◆ WHAT YOU WILL DO:
Count the lines of the data below that contain the string "Road". Reply with the number alone.

— start TASK DATA —

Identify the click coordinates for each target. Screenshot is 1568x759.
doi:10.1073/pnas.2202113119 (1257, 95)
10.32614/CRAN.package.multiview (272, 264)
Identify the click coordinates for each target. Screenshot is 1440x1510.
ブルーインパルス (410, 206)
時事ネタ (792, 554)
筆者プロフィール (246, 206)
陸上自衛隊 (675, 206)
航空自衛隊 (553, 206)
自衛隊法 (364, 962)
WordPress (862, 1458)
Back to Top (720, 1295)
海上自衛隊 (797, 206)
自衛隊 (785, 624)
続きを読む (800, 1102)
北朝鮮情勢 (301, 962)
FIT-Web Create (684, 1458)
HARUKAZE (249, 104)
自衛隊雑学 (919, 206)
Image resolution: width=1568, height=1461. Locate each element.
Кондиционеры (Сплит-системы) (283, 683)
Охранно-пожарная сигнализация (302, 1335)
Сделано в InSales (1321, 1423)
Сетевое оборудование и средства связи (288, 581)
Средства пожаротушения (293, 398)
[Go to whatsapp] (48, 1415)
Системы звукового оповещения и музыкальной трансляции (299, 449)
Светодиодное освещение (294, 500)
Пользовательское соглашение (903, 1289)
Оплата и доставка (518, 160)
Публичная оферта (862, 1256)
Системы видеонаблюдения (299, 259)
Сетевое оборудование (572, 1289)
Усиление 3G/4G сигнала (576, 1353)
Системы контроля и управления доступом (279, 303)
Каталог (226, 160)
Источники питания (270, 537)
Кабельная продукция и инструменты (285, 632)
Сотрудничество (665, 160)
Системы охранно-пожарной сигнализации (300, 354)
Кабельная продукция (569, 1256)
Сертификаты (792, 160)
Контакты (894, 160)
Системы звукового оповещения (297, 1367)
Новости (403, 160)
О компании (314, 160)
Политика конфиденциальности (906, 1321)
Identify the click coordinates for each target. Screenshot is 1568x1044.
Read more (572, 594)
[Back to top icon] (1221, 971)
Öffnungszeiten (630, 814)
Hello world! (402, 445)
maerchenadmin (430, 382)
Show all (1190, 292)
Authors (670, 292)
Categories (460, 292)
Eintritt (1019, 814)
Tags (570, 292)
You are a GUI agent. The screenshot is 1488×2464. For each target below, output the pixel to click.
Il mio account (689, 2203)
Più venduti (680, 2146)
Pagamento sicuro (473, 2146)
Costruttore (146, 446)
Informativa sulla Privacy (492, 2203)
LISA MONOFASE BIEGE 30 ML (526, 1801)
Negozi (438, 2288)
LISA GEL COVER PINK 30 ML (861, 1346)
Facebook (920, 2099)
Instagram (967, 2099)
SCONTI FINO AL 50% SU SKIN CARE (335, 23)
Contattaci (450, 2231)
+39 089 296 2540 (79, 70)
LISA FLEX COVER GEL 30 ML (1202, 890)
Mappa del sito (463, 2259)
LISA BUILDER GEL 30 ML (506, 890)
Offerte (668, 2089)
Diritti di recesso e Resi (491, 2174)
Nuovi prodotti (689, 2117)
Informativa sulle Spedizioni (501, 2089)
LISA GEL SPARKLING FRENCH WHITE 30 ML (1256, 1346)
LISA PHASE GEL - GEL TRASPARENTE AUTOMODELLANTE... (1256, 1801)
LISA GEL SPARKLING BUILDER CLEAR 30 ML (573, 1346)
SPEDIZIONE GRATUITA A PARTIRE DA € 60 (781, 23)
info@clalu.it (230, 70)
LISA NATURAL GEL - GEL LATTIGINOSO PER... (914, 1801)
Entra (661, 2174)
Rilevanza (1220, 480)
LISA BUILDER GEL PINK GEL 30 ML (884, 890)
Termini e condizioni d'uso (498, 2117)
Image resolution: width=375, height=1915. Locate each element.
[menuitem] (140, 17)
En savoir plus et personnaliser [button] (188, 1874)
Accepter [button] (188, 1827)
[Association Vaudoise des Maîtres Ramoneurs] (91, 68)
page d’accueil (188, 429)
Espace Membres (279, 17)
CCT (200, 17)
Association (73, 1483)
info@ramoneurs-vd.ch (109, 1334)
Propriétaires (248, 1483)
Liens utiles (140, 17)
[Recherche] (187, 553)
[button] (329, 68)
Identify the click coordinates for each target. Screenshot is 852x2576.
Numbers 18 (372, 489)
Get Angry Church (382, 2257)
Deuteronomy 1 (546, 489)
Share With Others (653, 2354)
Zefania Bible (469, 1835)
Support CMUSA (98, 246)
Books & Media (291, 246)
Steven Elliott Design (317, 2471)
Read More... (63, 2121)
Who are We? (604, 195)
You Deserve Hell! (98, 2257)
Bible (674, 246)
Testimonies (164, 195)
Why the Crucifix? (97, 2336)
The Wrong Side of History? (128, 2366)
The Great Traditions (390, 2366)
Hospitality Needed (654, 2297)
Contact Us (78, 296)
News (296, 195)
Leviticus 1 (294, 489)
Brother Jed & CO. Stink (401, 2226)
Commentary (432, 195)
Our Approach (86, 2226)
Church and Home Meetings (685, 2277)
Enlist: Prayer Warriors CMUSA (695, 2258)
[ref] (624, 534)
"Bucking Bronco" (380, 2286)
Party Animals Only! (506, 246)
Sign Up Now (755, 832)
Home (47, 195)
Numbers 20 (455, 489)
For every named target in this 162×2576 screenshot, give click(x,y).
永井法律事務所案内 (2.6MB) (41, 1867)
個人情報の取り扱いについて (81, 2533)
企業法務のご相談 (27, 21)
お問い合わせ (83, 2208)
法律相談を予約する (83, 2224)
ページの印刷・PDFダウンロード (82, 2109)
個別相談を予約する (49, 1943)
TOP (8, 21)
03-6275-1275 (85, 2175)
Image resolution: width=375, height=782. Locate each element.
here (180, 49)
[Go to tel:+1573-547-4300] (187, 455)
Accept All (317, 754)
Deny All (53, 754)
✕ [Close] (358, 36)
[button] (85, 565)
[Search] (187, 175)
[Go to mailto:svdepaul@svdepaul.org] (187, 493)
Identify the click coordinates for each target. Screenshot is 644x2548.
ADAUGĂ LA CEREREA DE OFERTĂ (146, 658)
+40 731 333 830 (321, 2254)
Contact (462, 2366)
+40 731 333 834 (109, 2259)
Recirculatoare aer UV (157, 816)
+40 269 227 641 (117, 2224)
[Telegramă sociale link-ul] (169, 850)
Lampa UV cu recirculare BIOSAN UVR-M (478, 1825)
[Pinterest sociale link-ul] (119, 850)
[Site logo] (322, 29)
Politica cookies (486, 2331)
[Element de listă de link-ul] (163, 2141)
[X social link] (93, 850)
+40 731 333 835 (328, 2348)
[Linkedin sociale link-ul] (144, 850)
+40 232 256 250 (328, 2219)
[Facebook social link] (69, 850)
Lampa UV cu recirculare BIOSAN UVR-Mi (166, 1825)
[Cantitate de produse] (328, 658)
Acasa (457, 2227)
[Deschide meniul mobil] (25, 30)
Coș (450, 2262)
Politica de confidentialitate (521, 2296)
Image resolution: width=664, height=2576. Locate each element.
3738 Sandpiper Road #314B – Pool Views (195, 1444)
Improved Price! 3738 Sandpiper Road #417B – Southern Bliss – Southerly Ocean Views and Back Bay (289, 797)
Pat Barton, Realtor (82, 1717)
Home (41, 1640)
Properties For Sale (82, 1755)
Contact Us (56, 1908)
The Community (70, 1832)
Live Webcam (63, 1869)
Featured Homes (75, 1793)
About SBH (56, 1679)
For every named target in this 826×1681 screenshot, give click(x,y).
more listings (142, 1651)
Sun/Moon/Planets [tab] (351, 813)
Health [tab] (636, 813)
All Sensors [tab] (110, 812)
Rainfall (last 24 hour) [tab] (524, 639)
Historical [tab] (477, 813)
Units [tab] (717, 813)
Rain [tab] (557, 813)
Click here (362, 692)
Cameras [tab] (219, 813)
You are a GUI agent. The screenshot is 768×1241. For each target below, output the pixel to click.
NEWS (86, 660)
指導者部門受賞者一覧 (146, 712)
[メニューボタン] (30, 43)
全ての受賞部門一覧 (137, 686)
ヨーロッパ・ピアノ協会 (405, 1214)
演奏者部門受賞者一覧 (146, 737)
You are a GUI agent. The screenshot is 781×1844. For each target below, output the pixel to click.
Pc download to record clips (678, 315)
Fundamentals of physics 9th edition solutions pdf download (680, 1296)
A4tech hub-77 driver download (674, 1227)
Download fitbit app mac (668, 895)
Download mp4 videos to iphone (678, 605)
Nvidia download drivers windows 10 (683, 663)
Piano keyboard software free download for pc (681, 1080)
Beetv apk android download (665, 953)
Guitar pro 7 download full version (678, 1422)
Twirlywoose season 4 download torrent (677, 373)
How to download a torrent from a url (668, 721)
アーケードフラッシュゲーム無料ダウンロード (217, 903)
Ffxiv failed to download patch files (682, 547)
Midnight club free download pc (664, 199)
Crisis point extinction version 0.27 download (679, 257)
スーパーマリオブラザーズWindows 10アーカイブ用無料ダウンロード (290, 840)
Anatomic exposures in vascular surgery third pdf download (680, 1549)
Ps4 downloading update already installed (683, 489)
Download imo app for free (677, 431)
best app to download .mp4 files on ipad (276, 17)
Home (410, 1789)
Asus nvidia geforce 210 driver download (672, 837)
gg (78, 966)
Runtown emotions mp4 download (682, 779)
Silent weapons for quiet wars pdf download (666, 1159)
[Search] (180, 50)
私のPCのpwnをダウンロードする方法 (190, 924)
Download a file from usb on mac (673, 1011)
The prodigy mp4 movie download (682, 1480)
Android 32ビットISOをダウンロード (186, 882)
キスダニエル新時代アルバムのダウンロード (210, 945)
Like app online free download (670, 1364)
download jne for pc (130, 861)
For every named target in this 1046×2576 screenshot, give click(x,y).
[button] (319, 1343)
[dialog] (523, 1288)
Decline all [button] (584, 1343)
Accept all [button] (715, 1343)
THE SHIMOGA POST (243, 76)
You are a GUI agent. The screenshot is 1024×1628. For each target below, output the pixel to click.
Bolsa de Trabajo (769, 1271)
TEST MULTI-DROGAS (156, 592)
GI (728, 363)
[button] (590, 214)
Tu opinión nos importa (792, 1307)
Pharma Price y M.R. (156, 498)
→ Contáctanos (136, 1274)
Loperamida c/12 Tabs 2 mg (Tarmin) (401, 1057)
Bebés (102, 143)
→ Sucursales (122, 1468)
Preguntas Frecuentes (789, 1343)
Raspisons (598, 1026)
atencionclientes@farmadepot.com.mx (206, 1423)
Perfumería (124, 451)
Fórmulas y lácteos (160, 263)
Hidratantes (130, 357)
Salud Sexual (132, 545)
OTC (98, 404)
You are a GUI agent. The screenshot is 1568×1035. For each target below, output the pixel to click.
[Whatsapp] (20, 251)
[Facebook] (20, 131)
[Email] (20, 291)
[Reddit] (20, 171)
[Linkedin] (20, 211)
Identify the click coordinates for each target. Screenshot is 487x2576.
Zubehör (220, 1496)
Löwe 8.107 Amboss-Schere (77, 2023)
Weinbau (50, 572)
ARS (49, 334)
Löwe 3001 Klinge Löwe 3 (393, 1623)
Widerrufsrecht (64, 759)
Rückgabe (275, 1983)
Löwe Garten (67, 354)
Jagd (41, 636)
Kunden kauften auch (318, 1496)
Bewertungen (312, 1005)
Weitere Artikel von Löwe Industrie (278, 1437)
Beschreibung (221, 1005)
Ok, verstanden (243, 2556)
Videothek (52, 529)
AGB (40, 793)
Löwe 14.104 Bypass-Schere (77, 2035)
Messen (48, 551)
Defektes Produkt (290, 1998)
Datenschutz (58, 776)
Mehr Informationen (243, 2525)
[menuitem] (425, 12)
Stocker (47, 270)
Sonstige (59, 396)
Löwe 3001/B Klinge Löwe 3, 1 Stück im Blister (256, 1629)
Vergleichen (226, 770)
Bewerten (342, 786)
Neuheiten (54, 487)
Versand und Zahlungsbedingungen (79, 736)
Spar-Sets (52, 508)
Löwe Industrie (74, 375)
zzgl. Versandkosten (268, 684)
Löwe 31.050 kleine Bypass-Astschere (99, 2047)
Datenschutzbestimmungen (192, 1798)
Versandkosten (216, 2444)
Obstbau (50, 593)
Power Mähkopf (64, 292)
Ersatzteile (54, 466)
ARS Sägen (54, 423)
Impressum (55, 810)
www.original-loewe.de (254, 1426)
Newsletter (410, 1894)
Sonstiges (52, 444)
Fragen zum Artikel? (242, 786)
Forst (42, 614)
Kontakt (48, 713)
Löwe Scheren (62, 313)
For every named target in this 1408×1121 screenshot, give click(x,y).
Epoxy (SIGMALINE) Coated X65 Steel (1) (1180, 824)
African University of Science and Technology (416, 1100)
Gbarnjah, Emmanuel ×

— end TASK DATA —

◆ FULL ANSWER:
2